Les chercheurs ont créé l’indice de pauvreté rurale multidimensionnel parce que le seul critère de revenu des ménages se révèle insuffisant pour rendre compte du bien-être d’une personne. Pour preuve, 14% des personnes reconnues comme pauvres avec ces nouveaux critères ne l'étaient pas avec les anciens. La sécurité alimentaire, le niveau de vie, la santé, le taux de mortalité infantile, la fréquentation scolaire, la disponibilité de combustible de cuisson font partie des dix-huit éléments retenus. Le but est de « concevoir et cibler efficacement des mesures de politiques en faveur des pauvres dans les zones rurales, en particulier les petits agriculteurs et d’autres groupes vulnérables », révèle Piero Conforti, directeur adjoint de la division des statistiques, interrogé par mail. Il permet de connaître le nombre de ménages pauvres et de pouvoir agir sur les critères qui est important à leurs yeux.

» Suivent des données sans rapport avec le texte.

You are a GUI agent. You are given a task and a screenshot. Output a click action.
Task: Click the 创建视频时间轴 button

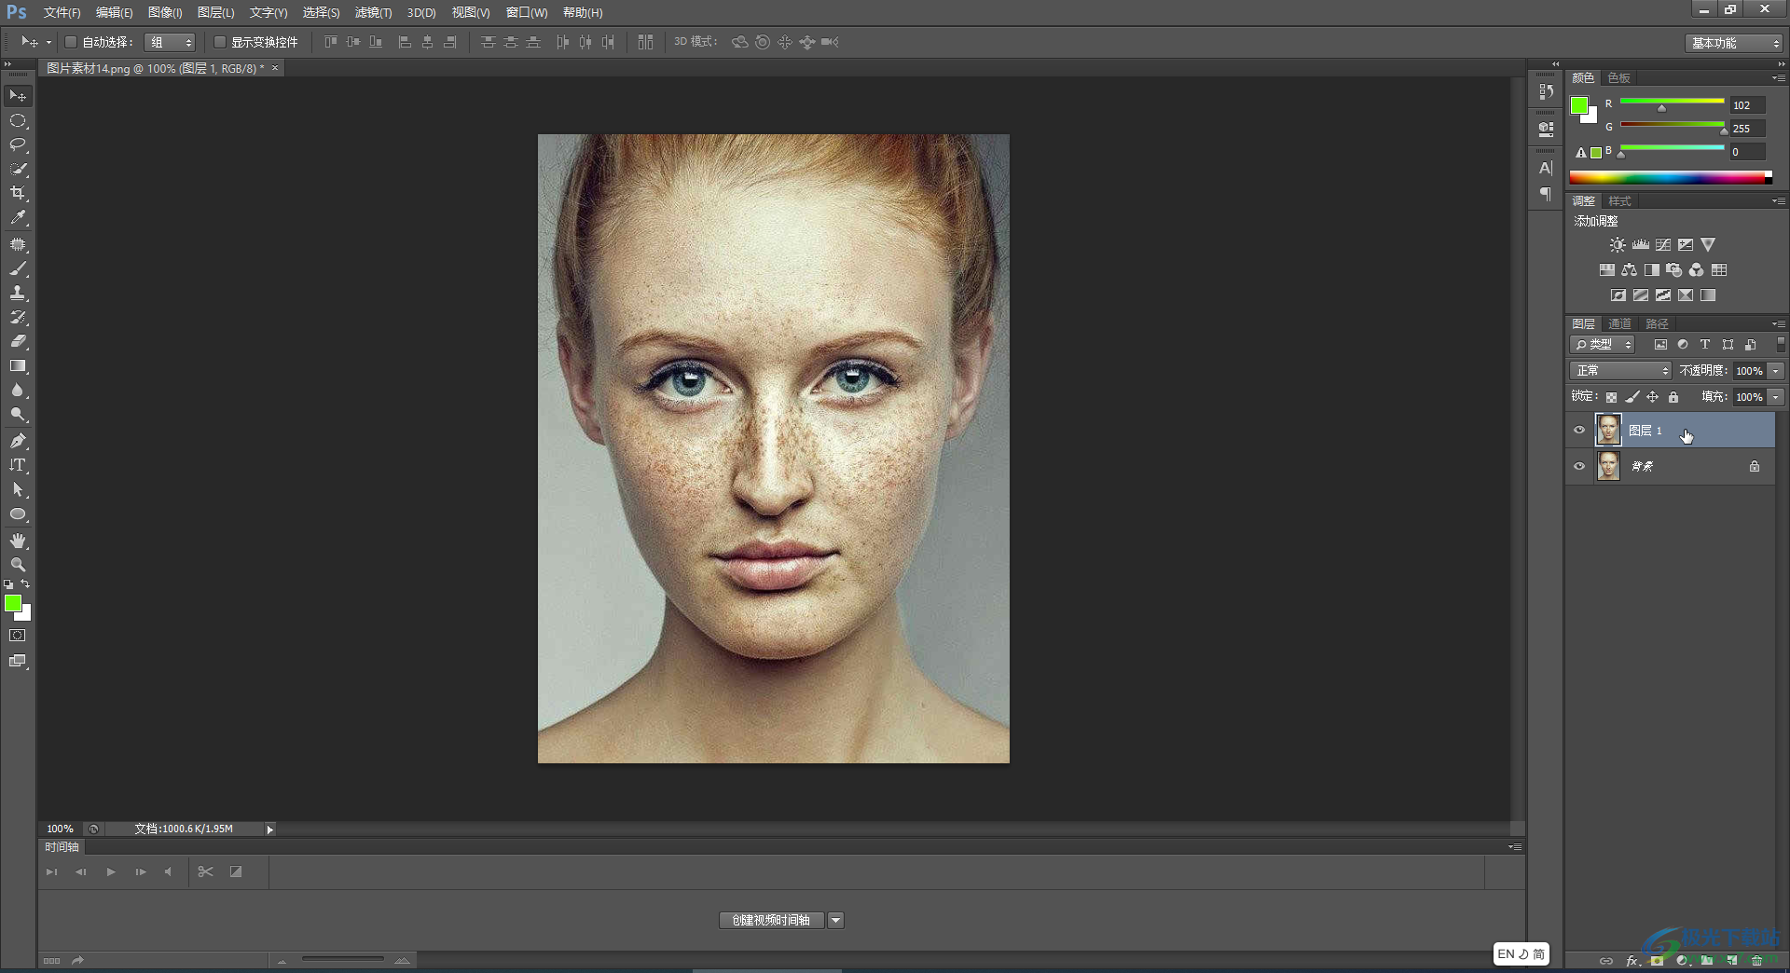771,920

![](https://medias.reussir.fr/portail-reussir/styles/normal_size/azblob/2023-06/FAO_24662_211.jpg.webp?itok=gt1phZvM)
Et la pauvreté en France ?
Un indice de pauvreté multidimensionnel a aussi été créé en France, à l’initiative d’ATD Quart-Monde, le Secours catholique, Caritas France, entre autres**, et des chercheurs universitaires. Entre 2017 et 2019, durant trois ans, 22 groupes ont réuni des experts et des personnes « ayant l’expérience de la pauvreté ». Le rapport retient huit indicateurs : les privations matérielles et de droits ; la dégradation de la santé ; les peurs et les souffrances ; la maltraitance sociale ; la maltraitance institutionnelle ; l’isolement ; les compétences non reconnues ; les contraintes de temps et d’espace. Ce que l’étude révèle, c’est le lien entre ces indicateurs, « quand on s’attaque à une dimension, c’est important de voir comment cela impacte les autres dimensions », alerte le rapport.
![](https://medias.reussir.fr/portail-reussir/styles/normal_size/azblob/2023-06/Capture%20d%E2%80%99e%CC%81cran%202022-04-29%20a%CC%80%2012.30.20.png.webp?itok=TecOVePi)
*En 2021, la FAO a publié un rapport en collaboration avec l’Initiative d’Oxford sur la pauvreté et le développement humain, qui introduit une manière innovante de mesurer la pauvreté en milieu rural
**Une étude internationale a été menée sur six pays (Bengladesh, Bolivie, Etats-Unis, Royaume-Uni, Tanzanie, France) durant trois ans pour mieux comprendre la pauvreté en s’appuyant sur le savoir de ceux qui la vivent. En France, la recherche s’est faite en partenariat entre le Mouvement ATD Quart Monde, le Secours Catholique – Caritas France, l’association des Centres Socio-Culturels des 3 cités à Poitiers et l’Institut catholique de Paris.